__What needs to be done__:
Starting from the line with "Weitere Infos (717, 32)", transcribe each line to the end of the records below. Copy them exactly and write nothing else.

Stored items:
= Beginning of Section =

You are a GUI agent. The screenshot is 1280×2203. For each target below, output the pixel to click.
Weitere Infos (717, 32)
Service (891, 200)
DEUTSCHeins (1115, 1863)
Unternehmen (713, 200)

= End of Section =

__Finished exercise__:
Weitere Infos (717, 32)
Service (891, 200)
DEUTSCHeins (1115, 1863)
Unternehmen (713, 200)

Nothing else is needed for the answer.